Comprueba tu comprensión
1. Transcribe sin cambios el pasaje del texto de la página que va desde "En la serie" hasta "a mucho menos.".
2. Responde con datos del texto de la página:
(a) ¿Qué película dio fama internacional a Jorge Sanz?
(b) ¿Qué título tendría la serie imaginada en el texto?
(c) ¿Con qué escritor aparece el aburrimiento en la vida diaria que mostraría esa serie?

Texto de la página
━━━━━━

Mientras Jorge Sanz ganaba la fama internacional por actuar en “Conan, el bárbaro”, y la adoración nacional por hacer de niño enamorado en “Valentina” -aunque ya con 13 años y seguramente con erecciones en la bragueta- yo, en los Maristas de León, era el niño mimado de las maestras externas y de los curas residentes: un alumno repelente que clavaba la lectura de los textos, la ortografía de los dictados, la suma de las fracciones, la ubicación de los afluentes y la fecha exacta de las conquistas imperiales. 

Antes de que surgieran de la nada otros alumnos igual de asquerosos como yo -como aquel Carlos Calleja de mis pesadillas- yo era el alumno modelo que recibía parabienes en público y sobresalientes en los boletines. Y collejas, la hostia de ellas, cuando jugábamos en el patio.

Ahora que todos los niños ya nacen superdotados -porque si nace tonto también se le presupone una inteligencia oculta bajo la superficie- tengo que decir que yo, en los tiempos en que la superdotación era una rareza psicológica, fui tomado por un portento hasta que la realidad demostró todo lo contrario. En “¿Qué fue de Augusto Faroni?” me reiría de todo aquello, de mis torpezas de adulto y de mis tontunas de engreído, como hace Jorge Sanz en su serie intachable y divertidísima. 

En la serie saldría, no sé, en mi vida diaria, aburriéndome con Vargas Llosa, o equivocándome en un cálculo sencillo, o encogiéndome de hombros cuando me piden que señale Antequera en un mapa... Cosas así, de ex niño prodigio venido a menos. O a mucho menos.

━━━━━━

Datos proporcionados
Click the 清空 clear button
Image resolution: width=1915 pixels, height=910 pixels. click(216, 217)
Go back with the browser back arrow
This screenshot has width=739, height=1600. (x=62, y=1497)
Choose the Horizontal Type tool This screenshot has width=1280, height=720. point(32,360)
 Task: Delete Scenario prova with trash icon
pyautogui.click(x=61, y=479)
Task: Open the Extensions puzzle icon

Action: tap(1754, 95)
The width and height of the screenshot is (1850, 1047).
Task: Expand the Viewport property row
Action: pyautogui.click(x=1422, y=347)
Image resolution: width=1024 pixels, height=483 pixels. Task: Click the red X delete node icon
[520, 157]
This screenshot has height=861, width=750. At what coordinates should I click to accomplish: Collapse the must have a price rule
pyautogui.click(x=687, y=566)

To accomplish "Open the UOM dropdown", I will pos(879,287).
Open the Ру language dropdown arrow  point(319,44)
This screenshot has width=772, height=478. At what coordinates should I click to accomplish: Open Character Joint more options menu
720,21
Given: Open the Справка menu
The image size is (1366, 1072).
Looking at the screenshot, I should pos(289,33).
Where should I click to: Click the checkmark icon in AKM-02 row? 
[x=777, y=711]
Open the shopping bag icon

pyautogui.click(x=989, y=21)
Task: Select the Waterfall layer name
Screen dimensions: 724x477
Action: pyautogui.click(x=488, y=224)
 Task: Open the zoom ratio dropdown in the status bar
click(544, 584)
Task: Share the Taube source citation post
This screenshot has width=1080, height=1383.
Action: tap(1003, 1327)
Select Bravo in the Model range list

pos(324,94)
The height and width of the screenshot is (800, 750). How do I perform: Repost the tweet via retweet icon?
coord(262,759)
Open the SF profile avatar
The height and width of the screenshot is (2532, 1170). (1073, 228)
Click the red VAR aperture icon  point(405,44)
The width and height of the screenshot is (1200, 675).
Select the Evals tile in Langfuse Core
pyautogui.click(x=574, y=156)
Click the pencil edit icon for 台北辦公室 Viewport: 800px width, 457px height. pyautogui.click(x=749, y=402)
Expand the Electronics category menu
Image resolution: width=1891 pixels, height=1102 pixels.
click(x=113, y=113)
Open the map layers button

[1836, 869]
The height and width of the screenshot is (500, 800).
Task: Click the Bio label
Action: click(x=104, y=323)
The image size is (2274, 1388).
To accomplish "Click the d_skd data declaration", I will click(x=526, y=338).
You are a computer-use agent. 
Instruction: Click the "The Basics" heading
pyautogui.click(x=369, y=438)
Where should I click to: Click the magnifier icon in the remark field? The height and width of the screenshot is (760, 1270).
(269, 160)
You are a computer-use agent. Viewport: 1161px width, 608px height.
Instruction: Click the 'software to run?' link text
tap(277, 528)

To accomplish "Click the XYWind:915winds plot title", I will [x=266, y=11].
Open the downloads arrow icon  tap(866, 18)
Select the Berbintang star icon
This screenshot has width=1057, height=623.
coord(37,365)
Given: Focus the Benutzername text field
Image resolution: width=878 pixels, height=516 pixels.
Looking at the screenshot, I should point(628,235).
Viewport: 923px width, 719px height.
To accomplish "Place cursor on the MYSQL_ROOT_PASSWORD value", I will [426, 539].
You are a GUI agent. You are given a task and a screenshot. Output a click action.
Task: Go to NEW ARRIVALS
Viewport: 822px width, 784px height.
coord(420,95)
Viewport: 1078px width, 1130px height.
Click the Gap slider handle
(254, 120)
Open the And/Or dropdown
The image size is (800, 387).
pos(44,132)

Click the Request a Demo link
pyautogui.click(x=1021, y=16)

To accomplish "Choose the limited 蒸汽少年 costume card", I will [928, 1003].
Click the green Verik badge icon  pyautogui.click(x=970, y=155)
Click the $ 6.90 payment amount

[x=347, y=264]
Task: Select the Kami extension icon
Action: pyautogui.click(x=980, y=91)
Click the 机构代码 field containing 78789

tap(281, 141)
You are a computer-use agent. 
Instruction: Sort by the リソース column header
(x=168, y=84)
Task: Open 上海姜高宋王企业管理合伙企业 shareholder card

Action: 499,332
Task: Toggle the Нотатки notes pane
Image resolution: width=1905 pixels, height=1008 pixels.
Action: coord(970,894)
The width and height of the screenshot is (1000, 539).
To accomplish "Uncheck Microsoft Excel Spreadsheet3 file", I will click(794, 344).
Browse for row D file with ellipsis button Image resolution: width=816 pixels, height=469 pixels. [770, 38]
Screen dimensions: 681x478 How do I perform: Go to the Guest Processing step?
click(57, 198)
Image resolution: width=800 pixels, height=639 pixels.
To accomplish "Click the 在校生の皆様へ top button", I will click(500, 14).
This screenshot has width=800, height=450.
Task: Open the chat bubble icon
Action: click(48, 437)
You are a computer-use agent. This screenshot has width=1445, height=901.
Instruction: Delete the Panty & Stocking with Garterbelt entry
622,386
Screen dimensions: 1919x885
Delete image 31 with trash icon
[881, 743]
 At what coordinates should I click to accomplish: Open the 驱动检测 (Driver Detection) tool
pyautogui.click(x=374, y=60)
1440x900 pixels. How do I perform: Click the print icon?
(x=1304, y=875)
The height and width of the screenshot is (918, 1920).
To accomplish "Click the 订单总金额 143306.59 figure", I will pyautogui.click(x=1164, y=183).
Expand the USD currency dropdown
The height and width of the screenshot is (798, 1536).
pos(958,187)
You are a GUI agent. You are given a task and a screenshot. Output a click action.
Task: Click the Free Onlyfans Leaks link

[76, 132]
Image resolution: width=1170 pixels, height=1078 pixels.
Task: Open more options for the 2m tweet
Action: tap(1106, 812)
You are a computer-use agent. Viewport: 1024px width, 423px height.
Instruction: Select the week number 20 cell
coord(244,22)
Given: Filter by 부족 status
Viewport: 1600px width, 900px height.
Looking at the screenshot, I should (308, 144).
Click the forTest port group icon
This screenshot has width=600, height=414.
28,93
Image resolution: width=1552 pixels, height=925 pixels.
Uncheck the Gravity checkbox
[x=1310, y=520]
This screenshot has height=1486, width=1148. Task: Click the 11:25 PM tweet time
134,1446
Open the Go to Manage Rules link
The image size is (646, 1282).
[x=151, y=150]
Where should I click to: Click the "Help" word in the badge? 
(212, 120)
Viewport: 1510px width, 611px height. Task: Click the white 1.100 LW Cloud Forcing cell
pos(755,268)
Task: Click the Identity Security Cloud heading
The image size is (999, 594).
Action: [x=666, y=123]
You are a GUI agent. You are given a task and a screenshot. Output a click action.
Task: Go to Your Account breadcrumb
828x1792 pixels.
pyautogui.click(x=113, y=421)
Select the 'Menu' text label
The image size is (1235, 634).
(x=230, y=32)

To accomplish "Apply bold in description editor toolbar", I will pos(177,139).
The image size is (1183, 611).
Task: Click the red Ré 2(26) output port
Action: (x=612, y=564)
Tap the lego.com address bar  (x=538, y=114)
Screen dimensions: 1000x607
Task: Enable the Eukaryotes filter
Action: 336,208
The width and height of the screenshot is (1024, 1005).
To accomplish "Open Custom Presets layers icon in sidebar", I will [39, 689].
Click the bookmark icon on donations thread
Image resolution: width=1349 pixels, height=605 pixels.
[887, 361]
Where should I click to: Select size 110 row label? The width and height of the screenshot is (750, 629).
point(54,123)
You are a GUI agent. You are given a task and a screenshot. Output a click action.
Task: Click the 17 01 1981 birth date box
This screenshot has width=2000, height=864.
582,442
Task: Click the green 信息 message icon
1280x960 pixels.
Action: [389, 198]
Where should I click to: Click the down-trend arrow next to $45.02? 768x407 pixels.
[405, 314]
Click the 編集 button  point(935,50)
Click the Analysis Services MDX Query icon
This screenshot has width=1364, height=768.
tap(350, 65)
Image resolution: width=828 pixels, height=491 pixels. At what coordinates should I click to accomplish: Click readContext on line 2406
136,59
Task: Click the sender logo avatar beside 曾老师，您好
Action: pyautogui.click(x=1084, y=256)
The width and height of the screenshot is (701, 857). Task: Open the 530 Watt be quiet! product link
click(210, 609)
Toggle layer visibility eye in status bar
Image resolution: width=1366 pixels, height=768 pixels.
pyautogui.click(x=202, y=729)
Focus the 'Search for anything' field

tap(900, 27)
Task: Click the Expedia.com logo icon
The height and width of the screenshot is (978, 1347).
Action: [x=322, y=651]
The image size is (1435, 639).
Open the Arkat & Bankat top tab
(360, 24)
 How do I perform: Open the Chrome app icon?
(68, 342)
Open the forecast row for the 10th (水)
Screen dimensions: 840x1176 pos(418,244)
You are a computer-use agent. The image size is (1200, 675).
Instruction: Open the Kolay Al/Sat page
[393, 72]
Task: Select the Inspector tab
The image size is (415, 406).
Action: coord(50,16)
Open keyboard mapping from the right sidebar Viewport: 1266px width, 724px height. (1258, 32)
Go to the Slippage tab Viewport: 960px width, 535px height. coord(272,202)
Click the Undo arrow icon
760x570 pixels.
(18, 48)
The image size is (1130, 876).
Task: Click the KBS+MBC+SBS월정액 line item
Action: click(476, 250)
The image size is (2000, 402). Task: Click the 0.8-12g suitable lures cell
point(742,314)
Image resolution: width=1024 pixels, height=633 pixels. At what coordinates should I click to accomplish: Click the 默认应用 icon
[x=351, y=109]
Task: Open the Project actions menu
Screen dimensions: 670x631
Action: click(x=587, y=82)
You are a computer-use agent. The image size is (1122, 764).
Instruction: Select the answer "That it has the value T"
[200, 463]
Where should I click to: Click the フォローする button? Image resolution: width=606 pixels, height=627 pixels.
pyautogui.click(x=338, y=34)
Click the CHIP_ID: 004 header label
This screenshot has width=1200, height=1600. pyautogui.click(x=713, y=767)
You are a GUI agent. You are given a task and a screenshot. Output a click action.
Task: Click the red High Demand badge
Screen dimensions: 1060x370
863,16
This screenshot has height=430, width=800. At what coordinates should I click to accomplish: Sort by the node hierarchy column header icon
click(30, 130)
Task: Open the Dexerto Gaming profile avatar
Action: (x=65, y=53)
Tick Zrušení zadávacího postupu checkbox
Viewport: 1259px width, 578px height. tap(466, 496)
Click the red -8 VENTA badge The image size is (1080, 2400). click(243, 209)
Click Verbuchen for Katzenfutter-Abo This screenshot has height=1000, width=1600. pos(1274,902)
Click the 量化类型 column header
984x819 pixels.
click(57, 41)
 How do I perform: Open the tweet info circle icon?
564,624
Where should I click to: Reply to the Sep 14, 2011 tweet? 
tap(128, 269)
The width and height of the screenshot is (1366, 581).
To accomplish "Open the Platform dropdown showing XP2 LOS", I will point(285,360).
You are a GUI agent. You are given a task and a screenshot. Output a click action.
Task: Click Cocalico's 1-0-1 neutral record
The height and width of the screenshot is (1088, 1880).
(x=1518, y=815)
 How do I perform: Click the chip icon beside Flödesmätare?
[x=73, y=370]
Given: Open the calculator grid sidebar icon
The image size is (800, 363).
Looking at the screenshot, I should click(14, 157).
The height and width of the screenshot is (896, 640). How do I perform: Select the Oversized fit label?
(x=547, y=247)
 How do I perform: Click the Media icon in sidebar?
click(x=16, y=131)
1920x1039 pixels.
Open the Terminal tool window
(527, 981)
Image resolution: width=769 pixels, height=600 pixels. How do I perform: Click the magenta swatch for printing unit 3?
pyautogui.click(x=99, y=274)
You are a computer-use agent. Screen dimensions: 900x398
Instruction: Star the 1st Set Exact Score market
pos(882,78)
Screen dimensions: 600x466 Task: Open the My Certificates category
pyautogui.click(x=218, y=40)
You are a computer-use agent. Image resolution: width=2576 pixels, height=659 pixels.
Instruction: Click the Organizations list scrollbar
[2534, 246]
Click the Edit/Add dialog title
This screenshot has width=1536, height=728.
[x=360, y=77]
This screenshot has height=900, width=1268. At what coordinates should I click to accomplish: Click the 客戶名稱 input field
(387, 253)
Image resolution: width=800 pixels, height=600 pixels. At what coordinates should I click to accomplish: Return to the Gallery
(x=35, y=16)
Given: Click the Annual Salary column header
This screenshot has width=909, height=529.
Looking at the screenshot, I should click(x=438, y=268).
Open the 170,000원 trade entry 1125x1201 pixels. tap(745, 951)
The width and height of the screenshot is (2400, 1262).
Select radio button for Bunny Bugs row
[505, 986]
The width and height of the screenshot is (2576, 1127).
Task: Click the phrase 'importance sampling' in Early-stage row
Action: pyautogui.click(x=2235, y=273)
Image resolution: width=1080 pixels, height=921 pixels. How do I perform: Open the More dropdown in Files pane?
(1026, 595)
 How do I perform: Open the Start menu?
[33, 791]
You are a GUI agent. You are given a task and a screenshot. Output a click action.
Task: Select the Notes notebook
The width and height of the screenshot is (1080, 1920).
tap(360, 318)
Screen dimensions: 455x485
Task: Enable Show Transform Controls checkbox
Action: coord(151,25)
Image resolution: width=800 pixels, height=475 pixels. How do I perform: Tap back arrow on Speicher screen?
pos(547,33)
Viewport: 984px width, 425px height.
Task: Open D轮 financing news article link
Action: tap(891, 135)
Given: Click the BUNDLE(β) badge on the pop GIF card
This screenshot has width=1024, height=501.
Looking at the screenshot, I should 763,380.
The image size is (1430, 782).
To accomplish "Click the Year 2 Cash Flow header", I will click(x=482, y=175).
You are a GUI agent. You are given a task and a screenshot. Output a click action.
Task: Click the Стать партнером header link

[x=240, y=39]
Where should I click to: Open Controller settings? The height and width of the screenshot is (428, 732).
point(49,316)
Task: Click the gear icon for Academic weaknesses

━━━━━━

Respuestas por tarea
1.
En la serie saldría, no sé, en mi vida diaria, aburriéndome con Vargas Llosa, o equivocándome en un cálculo sencillo, o encogiéndome de hombros cuando me piden que señale Antequera en un mapa... Cosas así, de ex niño prodigio venido a menos. O a mucho menos.

2.
(a) "Conan, el bárbaro".
(b) "¿Qué fue de Augusto Faroni?".
(c) Con Vargas Llosa.